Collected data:
● ● ● ●

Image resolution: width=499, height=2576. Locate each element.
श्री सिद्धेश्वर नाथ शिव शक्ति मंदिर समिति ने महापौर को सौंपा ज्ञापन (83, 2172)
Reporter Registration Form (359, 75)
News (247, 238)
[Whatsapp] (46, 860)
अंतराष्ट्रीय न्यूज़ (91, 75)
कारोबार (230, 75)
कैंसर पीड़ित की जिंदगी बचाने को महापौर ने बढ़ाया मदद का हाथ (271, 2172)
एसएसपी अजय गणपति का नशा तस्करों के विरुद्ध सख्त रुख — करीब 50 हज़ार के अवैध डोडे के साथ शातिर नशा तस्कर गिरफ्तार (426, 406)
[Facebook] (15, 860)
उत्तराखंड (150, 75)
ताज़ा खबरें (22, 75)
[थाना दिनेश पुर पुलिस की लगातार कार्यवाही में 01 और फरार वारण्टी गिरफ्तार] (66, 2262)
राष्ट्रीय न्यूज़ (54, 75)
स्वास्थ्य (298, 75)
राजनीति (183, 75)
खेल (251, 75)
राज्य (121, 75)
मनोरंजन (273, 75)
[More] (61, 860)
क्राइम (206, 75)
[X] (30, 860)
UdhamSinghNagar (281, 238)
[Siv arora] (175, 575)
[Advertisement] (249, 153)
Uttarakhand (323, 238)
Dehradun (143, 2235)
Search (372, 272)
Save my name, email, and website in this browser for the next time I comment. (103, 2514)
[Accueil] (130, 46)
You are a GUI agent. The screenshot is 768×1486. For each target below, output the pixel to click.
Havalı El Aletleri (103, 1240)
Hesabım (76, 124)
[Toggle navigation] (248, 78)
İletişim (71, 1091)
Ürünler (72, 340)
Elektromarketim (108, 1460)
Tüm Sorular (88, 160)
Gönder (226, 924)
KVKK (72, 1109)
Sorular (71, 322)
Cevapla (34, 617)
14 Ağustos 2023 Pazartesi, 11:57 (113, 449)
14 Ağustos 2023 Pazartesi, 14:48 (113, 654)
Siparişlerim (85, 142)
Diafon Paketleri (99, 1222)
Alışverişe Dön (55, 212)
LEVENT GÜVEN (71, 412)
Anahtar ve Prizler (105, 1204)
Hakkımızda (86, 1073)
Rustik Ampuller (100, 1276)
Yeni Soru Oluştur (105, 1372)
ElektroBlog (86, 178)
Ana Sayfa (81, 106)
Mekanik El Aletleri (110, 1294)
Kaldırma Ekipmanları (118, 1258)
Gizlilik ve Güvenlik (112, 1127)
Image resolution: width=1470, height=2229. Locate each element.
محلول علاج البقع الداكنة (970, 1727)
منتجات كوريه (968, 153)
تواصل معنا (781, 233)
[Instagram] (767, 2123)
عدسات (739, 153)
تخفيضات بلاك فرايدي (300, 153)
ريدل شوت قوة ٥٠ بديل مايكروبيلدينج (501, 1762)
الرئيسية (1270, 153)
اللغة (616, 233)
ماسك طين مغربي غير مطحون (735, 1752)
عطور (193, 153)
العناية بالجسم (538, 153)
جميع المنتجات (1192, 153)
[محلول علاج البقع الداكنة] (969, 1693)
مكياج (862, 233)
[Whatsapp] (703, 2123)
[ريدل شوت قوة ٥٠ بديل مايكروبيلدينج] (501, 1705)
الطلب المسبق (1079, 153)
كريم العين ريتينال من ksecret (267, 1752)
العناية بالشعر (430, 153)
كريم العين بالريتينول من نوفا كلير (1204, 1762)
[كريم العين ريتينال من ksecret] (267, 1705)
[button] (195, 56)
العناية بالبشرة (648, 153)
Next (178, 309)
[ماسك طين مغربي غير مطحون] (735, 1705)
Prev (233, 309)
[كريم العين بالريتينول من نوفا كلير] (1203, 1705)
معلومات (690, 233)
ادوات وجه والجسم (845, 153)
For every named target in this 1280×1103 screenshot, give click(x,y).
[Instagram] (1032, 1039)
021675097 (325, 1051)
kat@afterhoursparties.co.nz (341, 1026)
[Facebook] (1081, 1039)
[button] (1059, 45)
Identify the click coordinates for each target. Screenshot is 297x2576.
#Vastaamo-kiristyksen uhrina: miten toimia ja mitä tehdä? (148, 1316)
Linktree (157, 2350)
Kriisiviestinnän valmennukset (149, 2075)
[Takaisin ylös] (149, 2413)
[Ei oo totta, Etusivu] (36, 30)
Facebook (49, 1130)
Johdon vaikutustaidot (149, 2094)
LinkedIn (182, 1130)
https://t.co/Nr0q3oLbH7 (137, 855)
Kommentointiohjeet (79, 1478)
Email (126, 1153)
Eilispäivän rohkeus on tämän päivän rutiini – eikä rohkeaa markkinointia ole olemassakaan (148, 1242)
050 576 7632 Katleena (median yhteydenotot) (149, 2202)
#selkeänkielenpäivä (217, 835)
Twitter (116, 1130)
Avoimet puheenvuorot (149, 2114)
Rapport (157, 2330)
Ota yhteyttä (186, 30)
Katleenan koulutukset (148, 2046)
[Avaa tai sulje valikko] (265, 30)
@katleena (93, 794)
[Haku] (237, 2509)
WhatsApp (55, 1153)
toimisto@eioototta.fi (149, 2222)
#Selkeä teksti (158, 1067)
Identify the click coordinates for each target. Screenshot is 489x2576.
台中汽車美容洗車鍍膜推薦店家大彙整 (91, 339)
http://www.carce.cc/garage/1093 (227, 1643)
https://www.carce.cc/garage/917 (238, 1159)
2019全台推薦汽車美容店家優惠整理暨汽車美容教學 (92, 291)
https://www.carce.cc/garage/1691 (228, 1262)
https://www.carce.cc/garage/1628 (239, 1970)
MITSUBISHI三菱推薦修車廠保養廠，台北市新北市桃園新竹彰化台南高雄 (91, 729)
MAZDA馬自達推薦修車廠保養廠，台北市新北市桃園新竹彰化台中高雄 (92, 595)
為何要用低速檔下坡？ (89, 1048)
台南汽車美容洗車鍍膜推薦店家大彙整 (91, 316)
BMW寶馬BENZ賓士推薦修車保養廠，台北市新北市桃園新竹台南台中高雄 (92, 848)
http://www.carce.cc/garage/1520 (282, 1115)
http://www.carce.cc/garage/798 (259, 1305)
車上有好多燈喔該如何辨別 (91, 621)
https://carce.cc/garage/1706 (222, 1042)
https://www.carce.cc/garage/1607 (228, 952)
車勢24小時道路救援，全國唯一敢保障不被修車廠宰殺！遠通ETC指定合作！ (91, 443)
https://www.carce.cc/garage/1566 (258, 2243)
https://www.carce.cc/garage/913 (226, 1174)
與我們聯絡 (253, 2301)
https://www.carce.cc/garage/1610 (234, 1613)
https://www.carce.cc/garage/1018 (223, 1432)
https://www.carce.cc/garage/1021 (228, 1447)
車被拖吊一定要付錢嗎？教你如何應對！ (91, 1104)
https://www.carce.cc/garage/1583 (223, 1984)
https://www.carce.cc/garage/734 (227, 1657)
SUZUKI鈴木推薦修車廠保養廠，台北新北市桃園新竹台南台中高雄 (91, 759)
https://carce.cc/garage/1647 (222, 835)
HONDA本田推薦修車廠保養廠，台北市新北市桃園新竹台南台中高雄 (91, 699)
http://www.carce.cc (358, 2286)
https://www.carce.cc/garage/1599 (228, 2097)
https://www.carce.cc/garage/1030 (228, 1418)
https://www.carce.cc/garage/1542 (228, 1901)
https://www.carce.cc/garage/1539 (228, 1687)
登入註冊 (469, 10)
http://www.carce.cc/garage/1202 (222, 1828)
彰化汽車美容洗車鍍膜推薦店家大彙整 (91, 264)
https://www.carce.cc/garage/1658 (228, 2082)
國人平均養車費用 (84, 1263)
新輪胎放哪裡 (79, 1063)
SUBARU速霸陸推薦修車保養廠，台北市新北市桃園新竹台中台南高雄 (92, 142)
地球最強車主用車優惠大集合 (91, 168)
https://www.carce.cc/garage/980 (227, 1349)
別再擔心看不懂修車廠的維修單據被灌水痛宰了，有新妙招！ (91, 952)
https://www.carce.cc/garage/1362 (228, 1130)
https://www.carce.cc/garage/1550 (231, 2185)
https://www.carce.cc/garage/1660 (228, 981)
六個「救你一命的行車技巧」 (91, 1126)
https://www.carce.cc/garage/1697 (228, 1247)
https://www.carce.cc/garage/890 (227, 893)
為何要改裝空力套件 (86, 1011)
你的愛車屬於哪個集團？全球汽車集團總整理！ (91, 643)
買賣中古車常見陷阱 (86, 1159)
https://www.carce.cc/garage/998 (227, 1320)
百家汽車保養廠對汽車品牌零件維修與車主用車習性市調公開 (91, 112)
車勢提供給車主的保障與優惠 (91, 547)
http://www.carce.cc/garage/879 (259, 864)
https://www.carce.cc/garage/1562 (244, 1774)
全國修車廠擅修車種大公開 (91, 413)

● ● ● ●

TASK REQUIREMENTS
Above are the records; repeat exactly the lines from the one holding "محلول علاج البقع الداكنة (970, 1727)" down to the one holding "[محلول علاج البقع الداكنة] (969, 1693)", end lines included.

EXERCISE ANSWER
محلول علاج البقع الداكنة (970, 1727)
منتجات كوريه (968, 153)
تواصل معنا (781, 233)
[Instagram] (767, 2123)
عدسات (739, 153)
تخفيضات بلاك فرايدي (300, 153)
ريدل شوت قوة ٥٠ بديل مايكروبيلدينج (501, 1762)
الرئيسية (1270, 153)
اللغة (616, 233)
ماسك طين مغربي غير مطحون (735, 1752)
عطور (193, 153)
العناية بالجسم (538, 153)
جميع المنتجات (1192, 153)
[محلول علاج البقع الداكنة] (969, 1693)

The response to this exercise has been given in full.